Pitt’s homecoming festivities past and present


Photo courtesy of University Archives, University Library System

(Top) Pitt’s 1957 homecoming queen rides atop a float built by Alpha Phi Omega, a service fraternity at Pitt. (Bottom) Phi Sigma Sigma and Phi Kappa find out they’ve won the float parade contest.

By Madeline Gavatorta, Staff Writer

Pitt Homecoming didn’t look very much like it does today when it first began in 1928. The earliest homecomings were nothing more than students hanging out in fraternity houses, smoking cigarettes during their “Open House Smokers.” Since then, floats, parades and dances have been added to the homecoming festivities — all leading up to the annual homecoming football game.

Pitt’s first homecoming took place the weekend of Nov. 9-10 in 1928. According to Sports Reference, Pitt won its first homecoming football game against Washington and Jefferson 25-0.

While researching the history of homecoming across the country, Pitt University Library System archivists Zachary Brodt and Kathleen Donahoe found that the first-ever homecoming took place at the University of Missouri in 1911. Chester Brewer, the university’s football coach and athletic director, commented on the event to The Missouri Student back in the 1930s.

“As I remember,” Brewer said, “Missouri was the first school to sponsor the idea of an annual reunion on the day of some important football game, and Missouri unconsciously developed the idea way back in 1911.”

Brewer came up with the idea of homecoming in 1910 after the Missouri Valley Intercollegiate Athletic Association said college campuses must host conference games — meaning the game would move from its original location in Kansas City, Mo., to the University of Missouri’s campus.

With the game moving to the much less populous Lebanon, Brewer decided to encourage alumni to come back to the university as a strategy to keep attendance and revenue high for the annual game — and so the first homecoming was born.

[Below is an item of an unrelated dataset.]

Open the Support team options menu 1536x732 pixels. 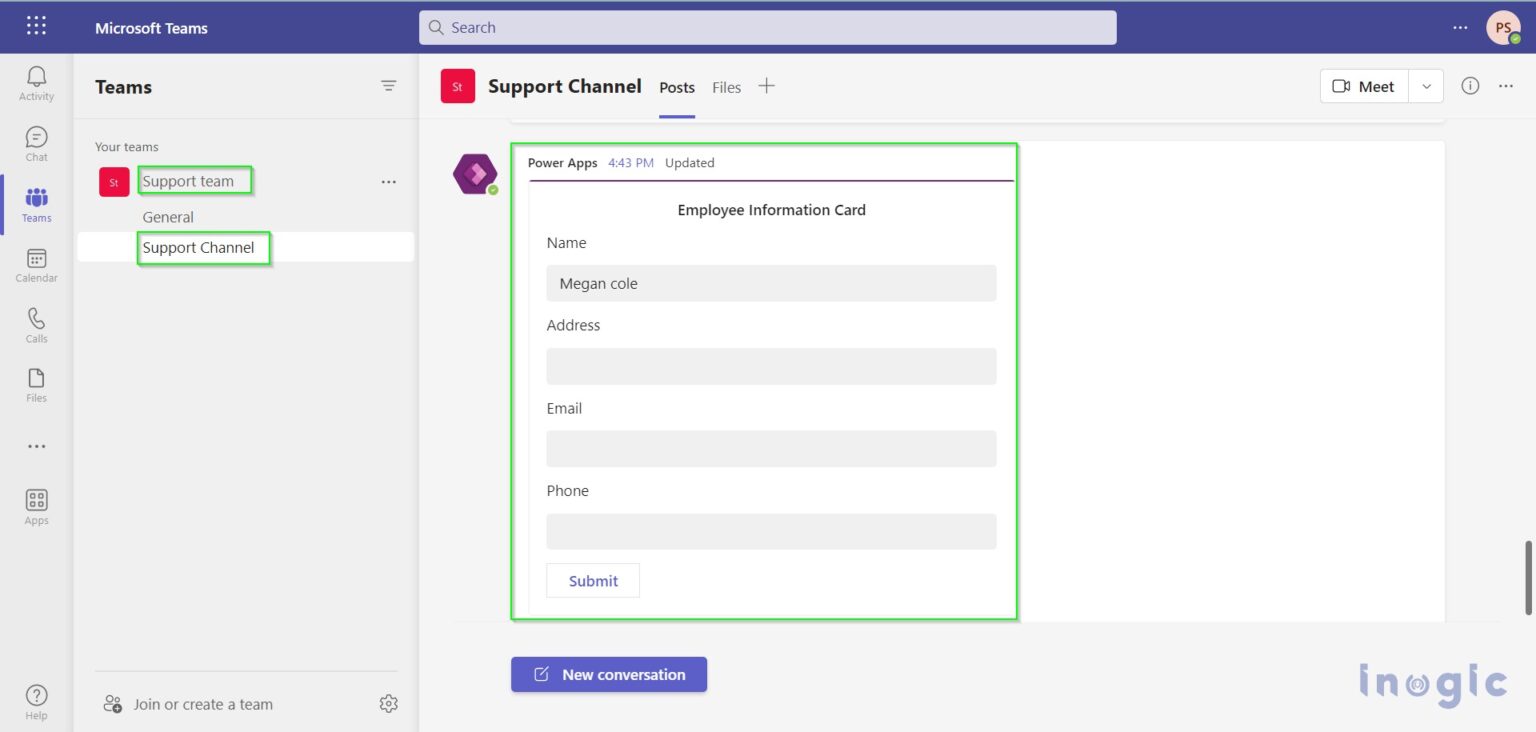389,181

According to Brodt and Donahoe, the idea rapidly caught on at other universities. It isn’t clear why Pitt didn’t host its first homecoming until 18 years after Missouri, but lack of finances may have been what held the administration back. The Cathedral of Learning was under construction during this time, which Donahoe said may have caused Pitt to fall behind the homecoming trend.

From the 1920s to the 1960s, homecoming was a year-round event that included smokers’ parties and formal dances. The first Pitt homecoming in 1928 wasn’t widely celebrated, but when Pitt played Ohio State University in 1929, the popularity of the celebration soared.

Pitt’s homecoming took a hiatus during the 1940s following the advent of World War II. Upon its return in the 1950s, the University began a homecoming court and started the tradition of parades with floats made by Pitt sororities and fraternities.

“The ‘50s seems to be this period where things kind of start to evolve from the initial kind of fraternity-driven activities to university-wide [ones],” Brodt said.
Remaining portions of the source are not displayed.